Queste soluzioni permettono di ottimizzare l’impiego delle risorse e rafforzare l’empowerment del paziente .
3. Sistemi di gestione e governo clinico integrato
Servizio Salute ha sviluppato un cruscotto di controllo centralizzato che consente:
· La gestione dinamica delle agende e delle visite domiciliari.
· Il tracciamento degli outcome clinici e dei livelli di intensità assistenziale.
· L’analisi predittiva dei bisogni emergenti grazie all’uso dell’intelligenza artificiale.
Questo sistema permette non solo una gestione efficiente delle cure, ma anche una valutazione costante della qualità e dell’equità del servizio, con report trasparenti e facilmente leggibili dai decisori pubblici.
4. Centrale di telemedicina e supporto H24
Un altro elemento distintivo è la Centrale di Telemedicina attiva 24/7, composta da personale infermieristico specializzato e operatori sanitari in grado di:
· Gestire in tempo reale il monitoraggio dei pazienti ADI.
· Offrire supporto clinico a distanza alle famiglie e ai caregiver.
· Attivare interventi domiciliari urgenti o modificare i piani di cura in base ai dati raccolti.
Questa centrale rappresenta il cuore pulsante della rete, garantendo prossimità anche a distanza e sicurezza clinica continua.

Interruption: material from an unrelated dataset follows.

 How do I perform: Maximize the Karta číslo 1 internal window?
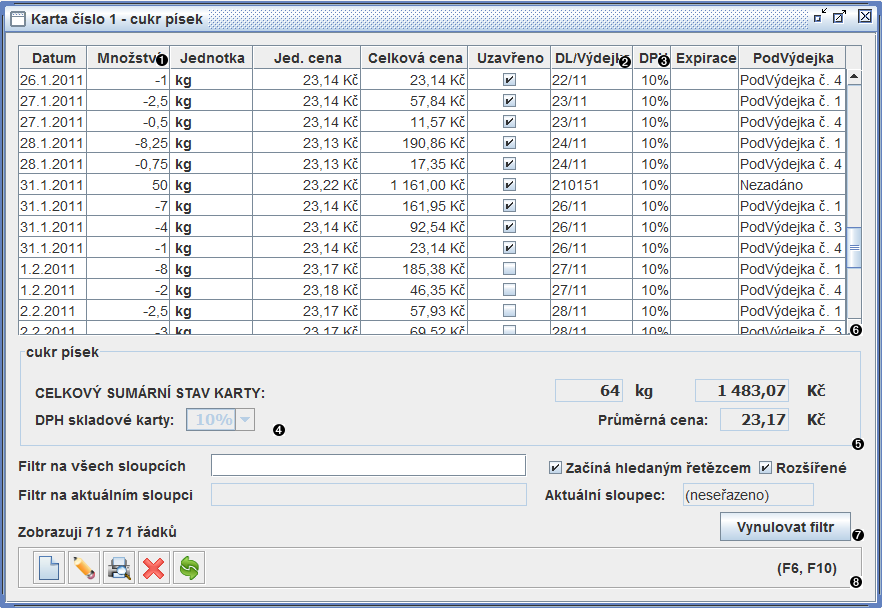[841, 16]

5. Un modello sostenibile e replicabile
Grazie all’integrazione tra tecnologia, risorse umane qualificate e organizzazione intelligente, Servizio Salute dimostra che è possibile rendere l’ADI non solo più capillare, ma anche più efficace e sostenibile. È il momento di superare la logica dell’intervento prestazionale e costruire una nuova cultura dell’assistenza territoriale: vicina, digitale, umana.